Sensors are already being adopted to help with water management in agriculture, but there is potential for so much more. Low-energy sensors equipped with energy harvesting technology could be wirelessly networked to trigger the application of water, fertilizers, pesticides, plant growth stimulants, etc. A cheaper option, or at least more easily maintained and upgraded, would be to equip a drone with the sensors and the crop chemicals, so that a single piece of equipment could service a large area. This will require not only new sensor technologies and crop protection chemicals, but further improvements in battery chemistries, such as that being done by Pangaea portfolio company Envia. Increases in energy density will allow batteries to be smaller and lighter, which can increase the range of the drone and/or provide more room for sensors or computer hardware.
I will skip the role of biologicals in increasing crop yield as I've covered that in some previous blogs (Biopesticides: The next crop of cleantech home runs, Black Spots On The Green Revolution, Neonicotinoids: Devastating The Food Chain). Our portfolio companies Vestaron and NewLeaf Symbiotics are making incredible progress in this area.
As standards of living improve, people in developing countries are demanding a more Western diet, heavy on the animal protein. Unfortunately, the Western protein staples are also poster children for unsustainability. You may have read Purnesh's previous blog on our portfolio company Calysta (Gas to liquid (GTL) technology; disruptive change is coming!), but since then, there has been a very surprising development. Calysta is now using natural methanotroph microbes to convert natural gas to protein, which is sold into the aquaculture market, and hopefully soon, feed for livestock. This turns the old food-versus-fuel argument on its head by literally making food from fuel. In fact, at a fraction of the cost of sugar, natural gas is the cheapest carbon-based feedstock for food as well as fuels.

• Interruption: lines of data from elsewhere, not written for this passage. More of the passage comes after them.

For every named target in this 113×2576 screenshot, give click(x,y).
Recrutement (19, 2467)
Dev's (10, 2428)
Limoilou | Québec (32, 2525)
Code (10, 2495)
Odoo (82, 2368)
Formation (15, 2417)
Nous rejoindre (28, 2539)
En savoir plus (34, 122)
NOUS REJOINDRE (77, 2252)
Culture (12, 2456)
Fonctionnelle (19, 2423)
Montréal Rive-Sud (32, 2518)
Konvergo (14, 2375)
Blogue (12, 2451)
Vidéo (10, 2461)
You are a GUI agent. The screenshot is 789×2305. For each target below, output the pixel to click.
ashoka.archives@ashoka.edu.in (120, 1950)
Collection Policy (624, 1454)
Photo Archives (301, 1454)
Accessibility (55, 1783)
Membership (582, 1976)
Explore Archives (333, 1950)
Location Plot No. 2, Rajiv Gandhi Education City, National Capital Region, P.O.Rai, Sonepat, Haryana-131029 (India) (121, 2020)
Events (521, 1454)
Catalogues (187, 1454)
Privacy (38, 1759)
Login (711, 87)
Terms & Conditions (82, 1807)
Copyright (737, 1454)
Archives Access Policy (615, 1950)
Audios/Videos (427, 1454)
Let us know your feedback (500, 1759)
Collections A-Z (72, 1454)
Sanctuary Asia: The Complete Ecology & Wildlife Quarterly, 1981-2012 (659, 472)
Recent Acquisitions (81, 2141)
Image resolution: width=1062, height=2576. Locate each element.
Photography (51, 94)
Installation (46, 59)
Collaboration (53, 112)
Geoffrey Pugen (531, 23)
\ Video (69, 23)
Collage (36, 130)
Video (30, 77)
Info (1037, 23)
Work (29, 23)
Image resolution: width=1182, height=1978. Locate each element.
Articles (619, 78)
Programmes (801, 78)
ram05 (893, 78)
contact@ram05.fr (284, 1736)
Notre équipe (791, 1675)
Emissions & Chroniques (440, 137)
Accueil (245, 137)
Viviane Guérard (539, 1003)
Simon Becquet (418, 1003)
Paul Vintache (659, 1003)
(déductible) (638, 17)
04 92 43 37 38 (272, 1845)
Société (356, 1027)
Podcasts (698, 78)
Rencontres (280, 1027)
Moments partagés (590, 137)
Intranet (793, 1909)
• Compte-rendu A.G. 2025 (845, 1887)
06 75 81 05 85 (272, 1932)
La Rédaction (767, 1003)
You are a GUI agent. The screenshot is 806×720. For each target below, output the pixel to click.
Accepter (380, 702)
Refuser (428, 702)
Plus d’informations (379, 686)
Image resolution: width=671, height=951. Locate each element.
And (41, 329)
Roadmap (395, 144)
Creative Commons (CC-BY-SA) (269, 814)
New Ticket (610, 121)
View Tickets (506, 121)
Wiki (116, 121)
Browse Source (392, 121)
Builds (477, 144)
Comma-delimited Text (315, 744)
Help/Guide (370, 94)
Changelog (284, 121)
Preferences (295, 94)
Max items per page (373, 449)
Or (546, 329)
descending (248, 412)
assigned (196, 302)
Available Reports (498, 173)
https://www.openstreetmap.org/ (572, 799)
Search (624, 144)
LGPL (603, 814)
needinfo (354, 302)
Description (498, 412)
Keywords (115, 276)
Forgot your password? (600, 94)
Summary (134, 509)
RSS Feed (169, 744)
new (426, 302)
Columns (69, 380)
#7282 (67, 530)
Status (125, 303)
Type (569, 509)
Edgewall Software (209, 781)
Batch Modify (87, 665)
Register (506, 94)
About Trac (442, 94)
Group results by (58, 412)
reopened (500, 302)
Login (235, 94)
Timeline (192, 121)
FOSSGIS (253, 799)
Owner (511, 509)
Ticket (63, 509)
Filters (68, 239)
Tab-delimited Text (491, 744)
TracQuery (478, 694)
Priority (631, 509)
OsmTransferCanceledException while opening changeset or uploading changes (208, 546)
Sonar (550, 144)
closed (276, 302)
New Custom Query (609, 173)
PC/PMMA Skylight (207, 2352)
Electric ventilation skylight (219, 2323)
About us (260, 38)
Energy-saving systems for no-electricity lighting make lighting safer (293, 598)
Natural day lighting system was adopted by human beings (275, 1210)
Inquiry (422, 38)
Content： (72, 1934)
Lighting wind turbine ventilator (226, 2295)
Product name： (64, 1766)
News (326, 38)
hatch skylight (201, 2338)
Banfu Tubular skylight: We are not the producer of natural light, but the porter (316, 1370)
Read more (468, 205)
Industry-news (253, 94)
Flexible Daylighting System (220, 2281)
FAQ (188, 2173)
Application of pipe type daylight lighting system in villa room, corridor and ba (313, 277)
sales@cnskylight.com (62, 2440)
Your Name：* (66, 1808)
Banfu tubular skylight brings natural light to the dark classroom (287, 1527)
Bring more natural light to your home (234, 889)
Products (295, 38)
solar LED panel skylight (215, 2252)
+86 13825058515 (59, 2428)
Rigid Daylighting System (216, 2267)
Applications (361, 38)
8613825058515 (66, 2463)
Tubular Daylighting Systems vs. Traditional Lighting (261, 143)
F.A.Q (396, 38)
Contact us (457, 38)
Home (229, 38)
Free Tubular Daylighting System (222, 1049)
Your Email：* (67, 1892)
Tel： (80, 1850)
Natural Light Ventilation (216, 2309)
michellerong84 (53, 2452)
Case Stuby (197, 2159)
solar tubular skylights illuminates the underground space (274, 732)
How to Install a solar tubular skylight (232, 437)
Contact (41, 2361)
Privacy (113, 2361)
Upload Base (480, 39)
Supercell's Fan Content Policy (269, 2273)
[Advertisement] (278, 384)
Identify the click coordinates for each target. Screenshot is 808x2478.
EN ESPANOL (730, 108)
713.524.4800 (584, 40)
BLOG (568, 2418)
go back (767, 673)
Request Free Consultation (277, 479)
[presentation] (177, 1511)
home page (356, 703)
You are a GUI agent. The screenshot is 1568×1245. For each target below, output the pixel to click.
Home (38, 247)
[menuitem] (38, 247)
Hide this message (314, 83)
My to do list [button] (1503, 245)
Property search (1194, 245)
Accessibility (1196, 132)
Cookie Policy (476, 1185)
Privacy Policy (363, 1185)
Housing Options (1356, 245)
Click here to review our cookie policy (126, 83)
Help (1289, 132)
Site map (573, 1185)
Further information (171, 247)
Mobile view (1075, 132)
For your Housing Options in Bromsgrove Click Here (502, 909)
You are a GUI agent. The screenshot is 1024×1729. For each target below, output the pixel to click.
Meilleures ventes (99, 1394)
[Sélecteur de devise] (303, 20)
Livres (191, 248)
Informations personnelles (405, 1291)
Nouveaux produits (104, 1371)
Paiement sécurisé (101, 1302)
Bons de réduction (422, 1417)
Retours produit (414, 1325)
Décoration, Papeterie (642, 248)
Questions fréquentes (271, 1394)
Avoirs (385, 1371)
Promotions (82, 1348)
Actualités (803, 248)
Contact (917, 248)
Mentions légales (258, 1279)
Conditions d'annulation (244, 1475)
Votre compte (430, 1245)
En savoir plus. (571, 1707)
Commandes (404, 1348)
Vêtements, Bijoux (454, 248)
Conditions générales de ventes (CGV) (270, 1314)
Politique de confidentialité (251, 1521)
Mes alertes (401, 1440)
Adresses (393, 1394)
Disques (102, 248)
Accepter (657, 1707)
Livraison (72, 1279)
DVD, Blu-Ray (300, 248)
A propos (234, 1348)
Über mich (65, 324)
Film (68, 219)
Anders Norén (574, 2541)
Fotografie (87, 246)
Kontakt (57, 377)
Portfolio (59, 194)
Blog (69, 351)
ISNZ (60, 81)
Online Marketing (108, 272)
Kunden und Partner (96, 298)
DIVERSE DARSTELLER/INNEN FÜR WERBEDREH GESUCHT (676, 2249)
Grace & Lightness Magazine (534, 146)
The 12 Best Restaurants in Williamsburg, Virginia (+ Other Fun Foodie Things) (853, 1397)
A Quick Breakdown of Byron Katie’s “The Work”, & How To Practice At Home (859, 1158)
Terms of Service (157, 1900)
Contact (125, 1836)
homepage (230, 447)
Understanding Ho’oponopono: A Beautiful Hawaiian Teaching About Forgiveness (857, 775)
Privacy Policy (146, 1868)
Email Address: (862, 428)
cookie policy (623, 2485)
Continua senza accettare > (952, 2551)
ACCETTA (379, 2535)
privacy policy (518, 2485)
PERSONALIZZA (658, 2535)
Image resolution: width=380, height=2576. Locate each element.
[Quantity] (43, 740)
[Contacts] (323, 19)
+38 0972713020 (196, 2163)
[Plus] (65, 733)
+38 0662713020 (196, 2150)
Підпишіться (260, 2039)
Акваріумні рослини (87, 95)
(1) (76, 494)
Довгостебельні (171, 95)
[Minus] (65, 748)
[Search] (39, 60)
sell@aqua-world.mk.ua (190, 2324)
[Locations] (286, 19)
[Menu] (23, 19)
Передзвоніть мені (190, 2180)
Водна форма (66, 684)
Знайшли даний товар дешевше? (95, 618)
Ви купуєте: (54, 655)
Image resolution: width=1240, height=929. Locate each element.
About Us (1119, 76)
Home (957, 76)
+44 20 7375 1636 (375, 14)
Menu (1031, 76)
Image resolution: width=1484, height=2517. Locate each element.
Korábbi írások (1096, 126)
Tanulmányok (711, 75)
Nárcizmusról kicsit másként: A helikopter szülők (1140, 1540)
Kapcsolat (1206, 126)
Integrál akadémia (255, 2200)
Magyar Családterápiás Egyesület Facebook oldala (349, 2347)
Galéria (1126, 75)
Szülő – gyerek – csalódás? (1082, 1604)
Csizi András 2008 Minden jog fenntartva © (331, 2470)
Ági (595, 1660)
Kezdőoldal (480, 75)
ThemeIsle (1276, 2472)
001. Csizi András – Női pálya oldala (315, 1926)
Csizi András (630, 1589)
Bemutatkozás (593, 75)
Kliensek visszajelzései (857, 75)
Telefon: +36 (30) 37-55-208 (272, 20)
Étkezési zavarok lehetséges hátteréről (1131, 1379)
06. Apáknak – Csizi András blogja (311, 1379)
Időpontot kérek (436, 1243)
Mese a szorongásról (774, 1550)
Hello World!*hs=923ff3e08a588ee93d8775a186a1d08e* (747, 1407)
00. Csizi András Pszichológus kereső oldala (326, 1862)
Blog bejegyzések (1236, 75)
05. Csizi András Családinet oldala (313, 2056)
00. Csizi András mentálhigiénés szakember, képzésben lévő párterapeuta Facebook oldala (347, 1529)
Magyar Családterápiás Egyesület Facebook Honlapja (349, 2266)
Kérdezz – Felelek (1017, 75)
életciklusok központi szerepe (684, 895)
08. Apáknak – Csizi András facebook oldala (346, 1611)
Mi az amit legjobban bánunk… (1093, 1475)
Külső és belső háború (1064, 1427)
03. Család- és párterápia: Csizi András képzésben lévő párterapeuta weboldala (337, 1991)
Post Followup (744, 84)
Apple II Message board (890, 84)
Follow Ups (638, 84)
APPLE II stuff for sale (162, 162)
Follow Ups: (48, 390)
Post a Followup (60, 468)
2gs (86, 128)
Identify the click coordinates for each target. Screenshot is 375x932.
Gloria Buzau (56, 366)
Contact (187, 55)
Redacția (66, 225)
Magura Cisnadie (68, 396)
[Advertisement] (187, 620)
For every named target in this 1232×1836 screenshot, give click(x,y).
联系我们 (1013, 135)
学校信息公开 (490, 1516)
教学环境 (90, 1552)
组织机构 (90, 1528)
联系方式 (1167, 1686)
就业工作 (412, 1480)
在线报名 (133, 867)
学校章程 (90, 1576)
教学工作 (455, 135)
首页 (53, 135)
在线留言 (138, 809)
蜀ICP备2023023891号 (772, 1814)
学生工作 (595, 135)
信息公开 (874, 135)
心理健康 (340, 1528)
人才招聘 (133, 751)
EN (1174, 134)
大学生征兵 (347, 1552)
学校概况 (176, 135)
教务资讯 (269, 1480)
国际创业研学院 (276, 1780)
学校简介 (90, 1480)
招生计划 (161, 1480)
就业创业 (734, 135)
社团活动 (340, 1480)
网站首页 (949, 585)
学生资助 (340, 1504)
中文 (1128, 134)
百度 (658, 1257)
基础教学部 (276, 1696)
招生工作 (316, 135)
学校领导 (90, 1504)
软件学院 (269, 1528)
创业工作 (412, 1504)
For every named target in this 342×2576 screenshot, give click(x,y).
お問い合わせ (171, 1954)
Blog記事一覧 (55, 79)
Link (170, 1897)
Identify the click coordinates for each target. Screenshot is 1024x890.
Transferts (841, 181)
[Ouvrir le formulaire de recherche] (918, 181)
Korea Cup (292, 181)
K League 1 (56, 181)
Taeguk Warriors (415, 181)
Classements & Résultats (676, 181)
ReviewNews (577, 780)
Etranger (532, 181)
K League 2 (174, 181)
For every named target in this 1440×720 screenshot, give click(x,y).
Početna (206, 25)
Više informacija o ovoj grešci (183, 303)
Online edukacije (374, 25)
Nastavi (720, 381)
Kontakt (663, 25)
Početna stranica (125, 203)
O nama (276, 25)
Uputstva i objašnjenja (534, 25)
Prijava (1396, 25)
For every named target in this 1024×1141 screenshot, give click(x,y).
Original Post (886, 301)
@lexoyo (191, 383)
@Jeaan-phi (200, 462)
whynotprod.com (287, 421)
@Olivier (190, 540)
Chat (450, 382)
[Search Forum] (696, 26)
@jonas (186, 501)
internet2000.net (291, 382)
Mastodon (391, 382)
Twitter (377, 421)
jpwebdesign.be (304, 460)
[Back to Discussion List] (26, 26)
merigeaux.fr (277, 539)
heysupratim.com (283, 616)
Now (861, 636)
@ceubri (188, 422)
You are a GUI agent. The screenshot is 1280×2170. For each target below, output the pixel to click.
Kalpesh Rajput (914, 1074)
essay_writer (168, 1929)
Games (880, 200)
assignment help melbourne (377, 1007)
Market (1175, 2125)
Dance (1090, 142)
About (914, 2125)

Of course, there are other sustainable sources of protein. Most of the world eats insects. Actually, we all do, at least unintentionally and in small amounts (yes, even you vegetarians and vegans). Yet, in North America, we squirm at the thought (even though most of us happily eat shrimp, which really doesn't seem much different to me). Even if we aren't quite ready for grasshopper smoothies, insects are part of our food chain. Pangaea has looked at a number of start-up companies that use insects to convert vegetable food waste into useful animal protein, which is sold into the feed market.
I'll have more on how advanced materials can make our world better in part two, covering health, energy, and communication opportunities to improve the quality of life in the developing world.